Going from the line that contains "Task: Open the 高级 options category" through the last line of the records, set down each line again exactly, both included, with pictures left out.

━━ INFORMATION SUPPLIED ━━

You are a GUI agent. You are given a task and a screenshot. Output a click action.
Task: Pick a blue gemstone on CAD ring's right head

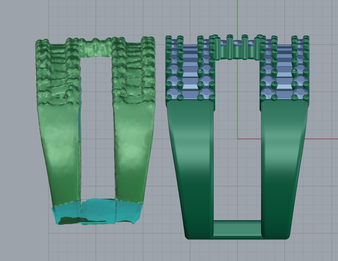click(x=284, y=81)
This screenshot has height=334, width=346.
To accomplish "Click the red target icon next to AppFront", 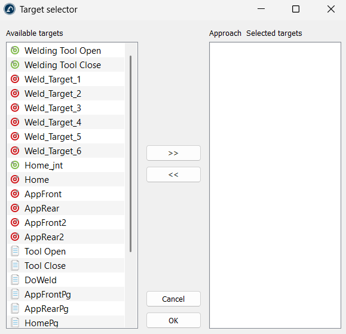I will coord(15,194).
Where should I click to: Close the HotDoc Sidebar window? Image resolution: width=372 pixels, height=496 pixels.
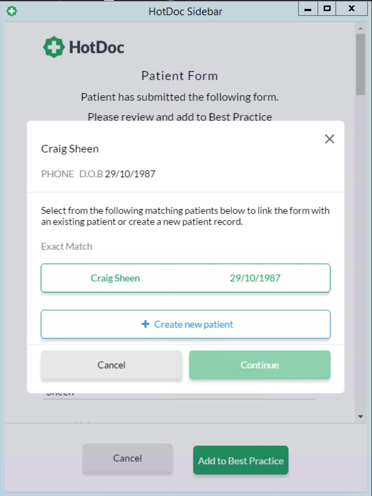tap(352, 9)
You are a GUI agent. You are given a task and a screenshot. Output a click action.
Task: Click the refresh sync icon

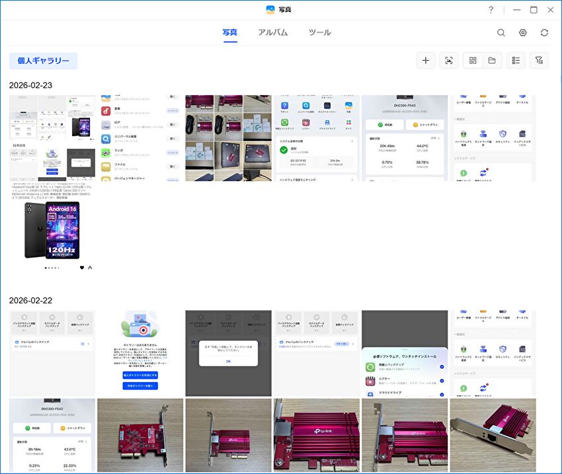[x=544, y=32]
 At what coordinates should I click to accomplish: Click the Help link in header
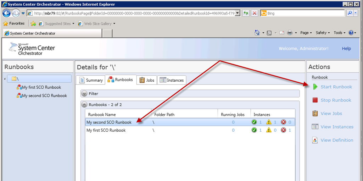[346, 49]
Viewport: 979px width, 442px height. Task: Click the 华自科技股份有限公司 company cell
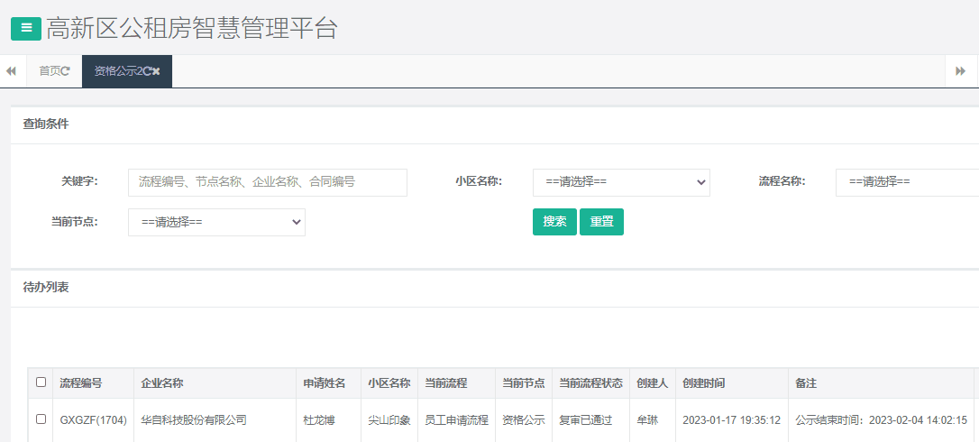point(194,420)
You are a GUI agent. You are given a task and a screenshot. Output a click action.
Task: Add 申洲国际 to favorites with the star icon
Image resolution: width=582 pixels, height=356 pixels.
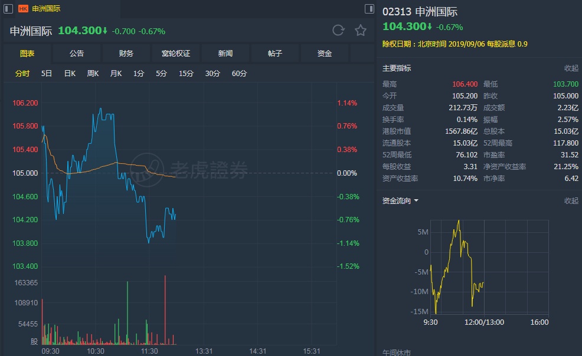(x=361, y=31)
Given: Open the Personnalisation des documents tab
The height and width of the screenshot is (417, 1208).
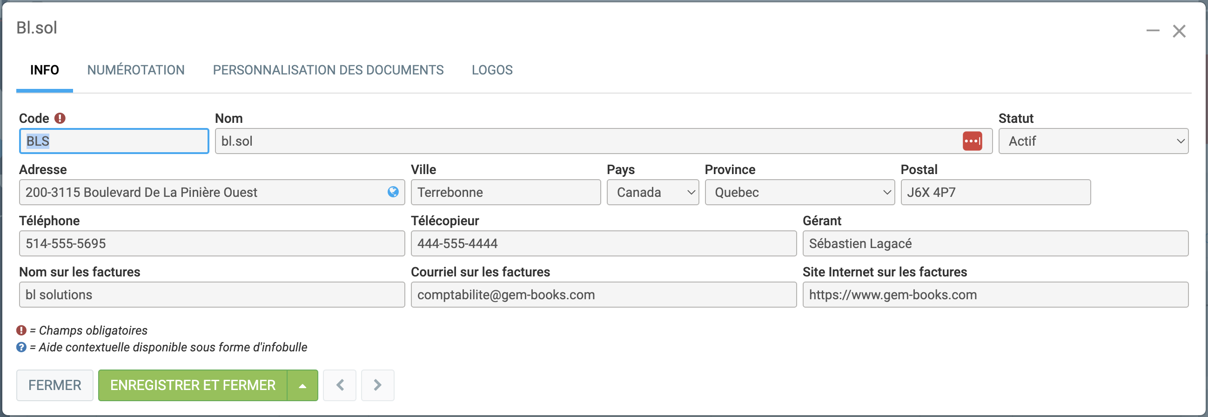Looking at the screenshot, I should point(328,70).
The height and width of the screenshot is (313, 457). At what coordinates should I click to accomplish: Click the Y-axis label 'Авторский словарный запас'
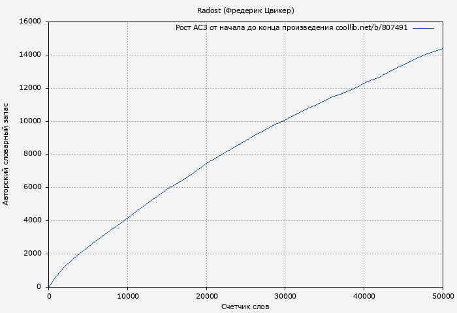click(7, 154)
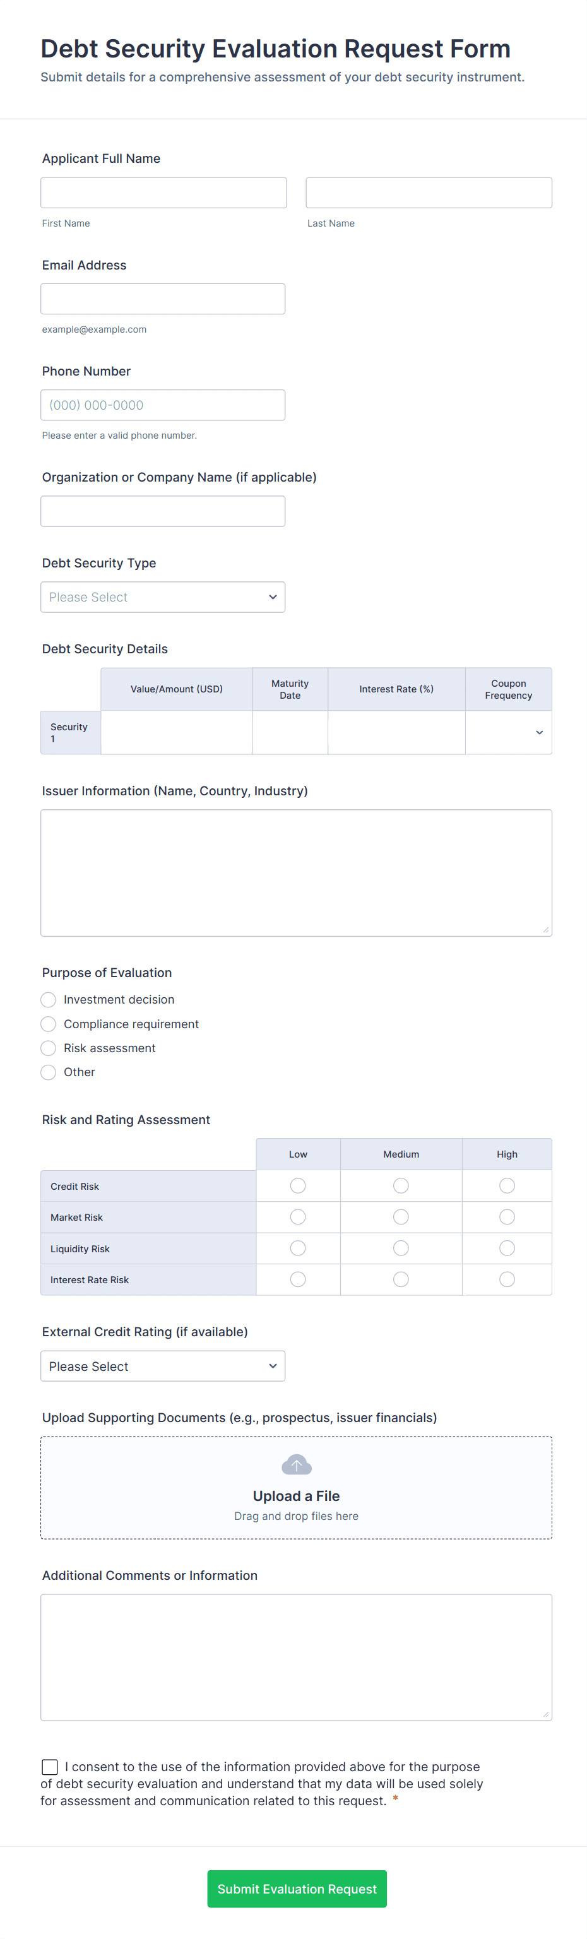The height and width of the screenshot is (1939, 587).
Task: Pick Other as purpose of evaluation
Action: (x=48, y=1072)
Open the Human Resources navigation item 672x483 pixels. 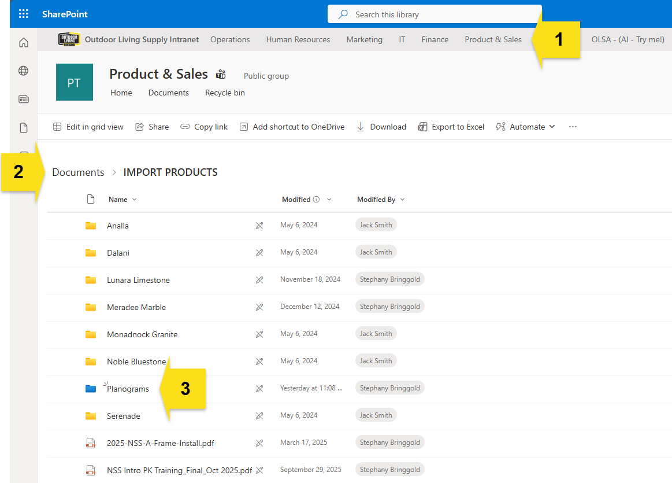(x=298, y=39)
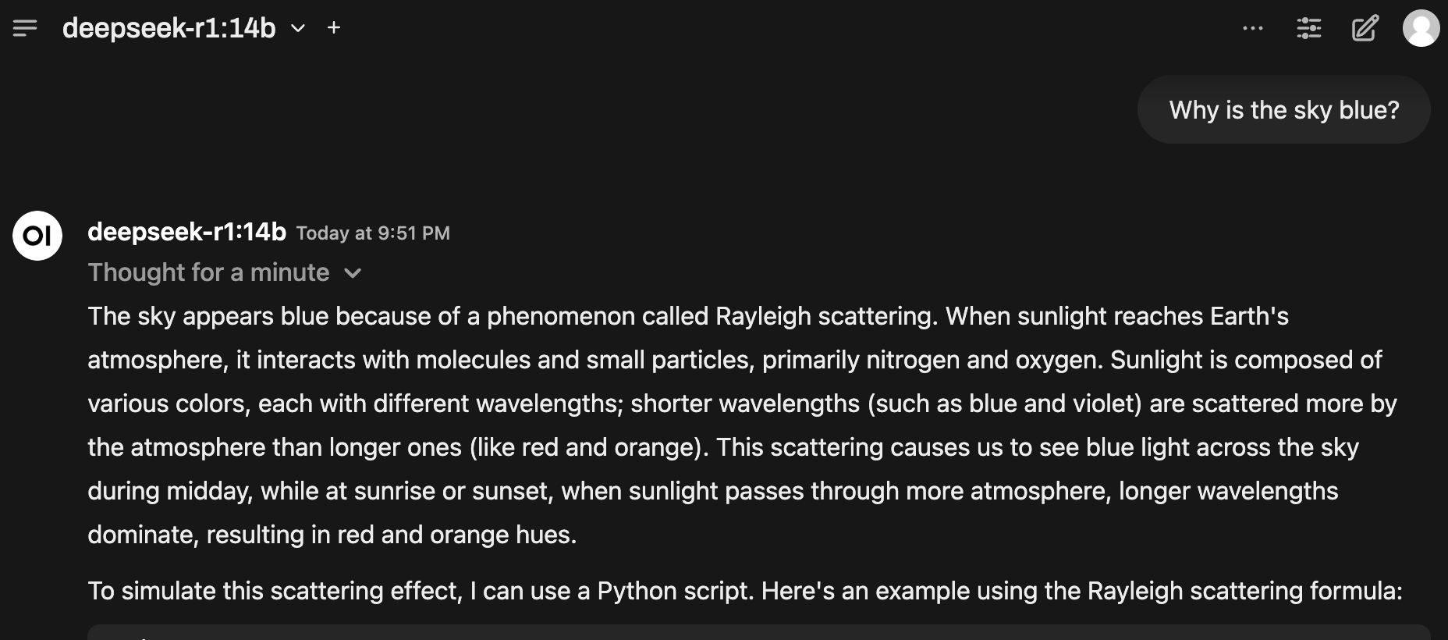Click the chevron next to "Thought for a minute"
The width and height of the screenshot is (1448, 640).
tap(353, 273)
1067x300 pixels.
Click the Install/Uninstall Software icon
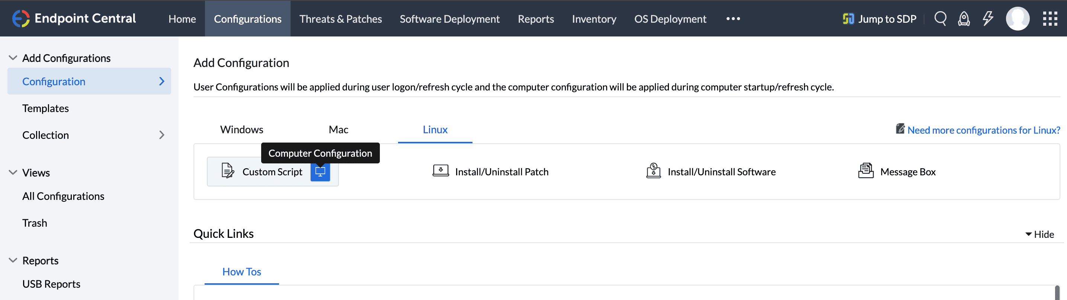[x=653, y=171]
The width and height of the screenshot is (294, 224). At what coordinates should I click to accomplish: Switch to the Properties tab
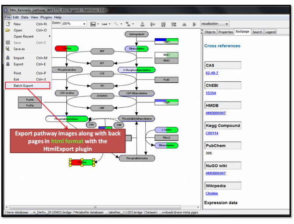[225, 32]
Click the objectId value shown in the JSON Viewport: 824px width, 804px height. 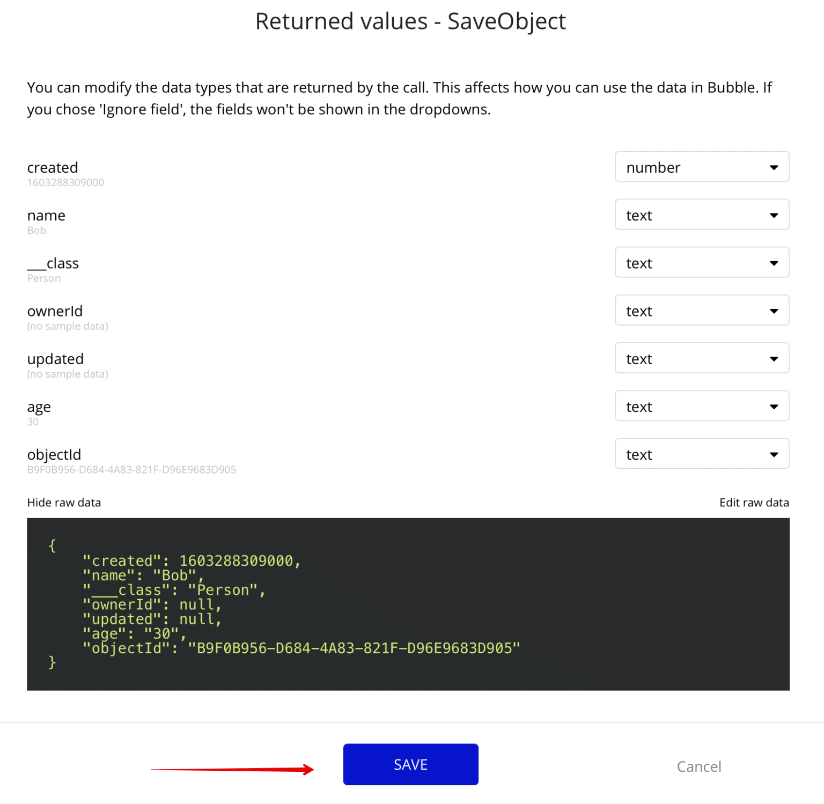click(x=353, y=647)
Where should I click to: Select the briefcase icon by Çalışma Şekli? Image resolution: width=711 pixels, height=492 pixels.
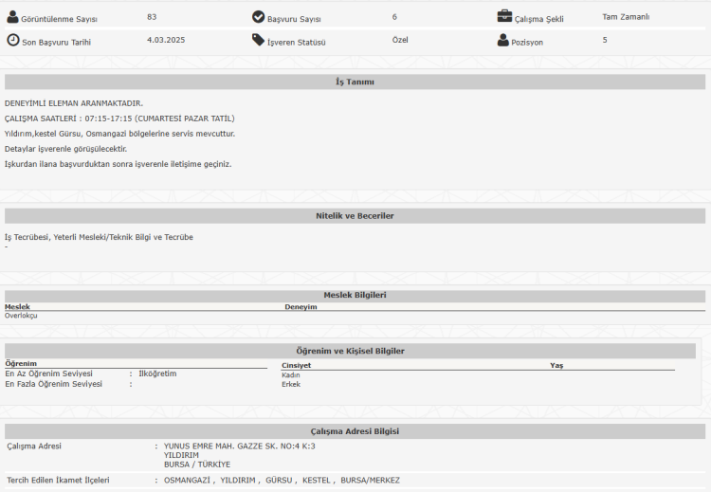(505, 16)
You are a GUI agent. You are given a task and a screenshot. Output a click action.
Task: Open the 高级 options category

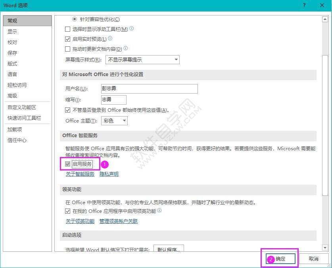(12, 96)
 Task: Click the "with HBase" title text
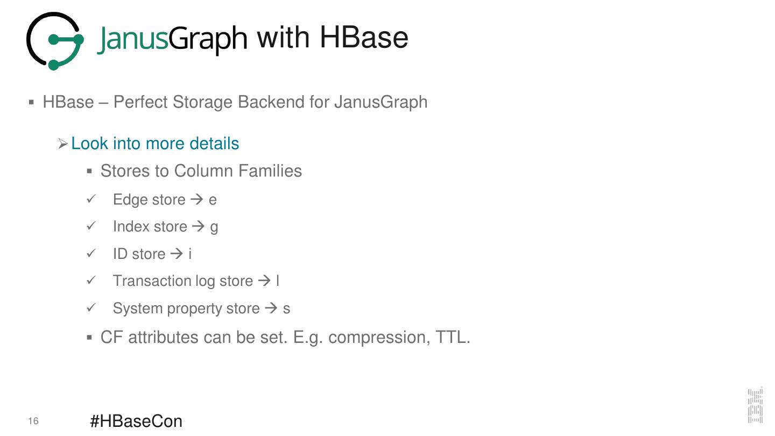point(333,38)
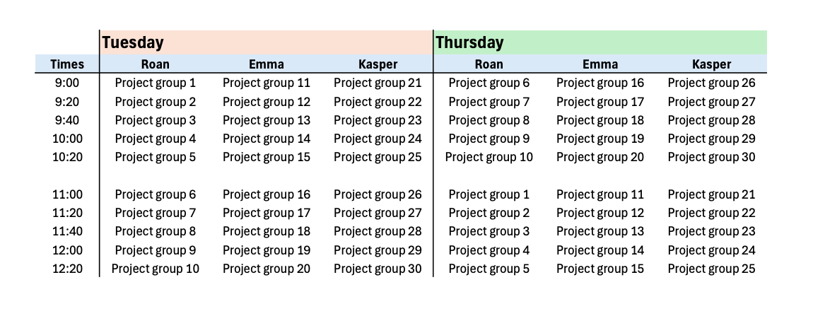
Task: Select the Emma header under Thursday
Action: (x=600, y=64)
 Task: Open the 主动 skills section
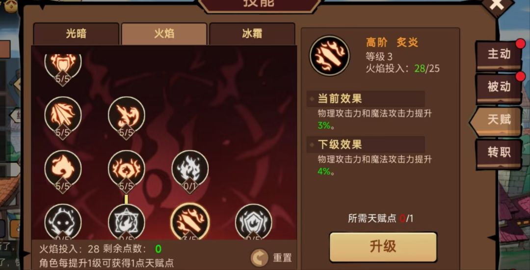tap(499, 54)
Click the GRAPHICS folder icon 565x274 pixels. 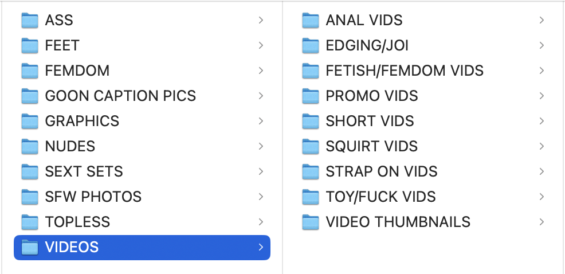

━━━

__RESPONSE TO THIS EXERCISE__:
Task: Open the 高级 options category

(12, 96)
 Task: Click the "with HBase" title text
point(333,38)
Task: Select the Emma header under Thursday
Action: (x=600, y=64)
 Task: Open the 主动 skills section
tap(499, 54)
Click the GRAPHICS folder icon 565x274 pixels. 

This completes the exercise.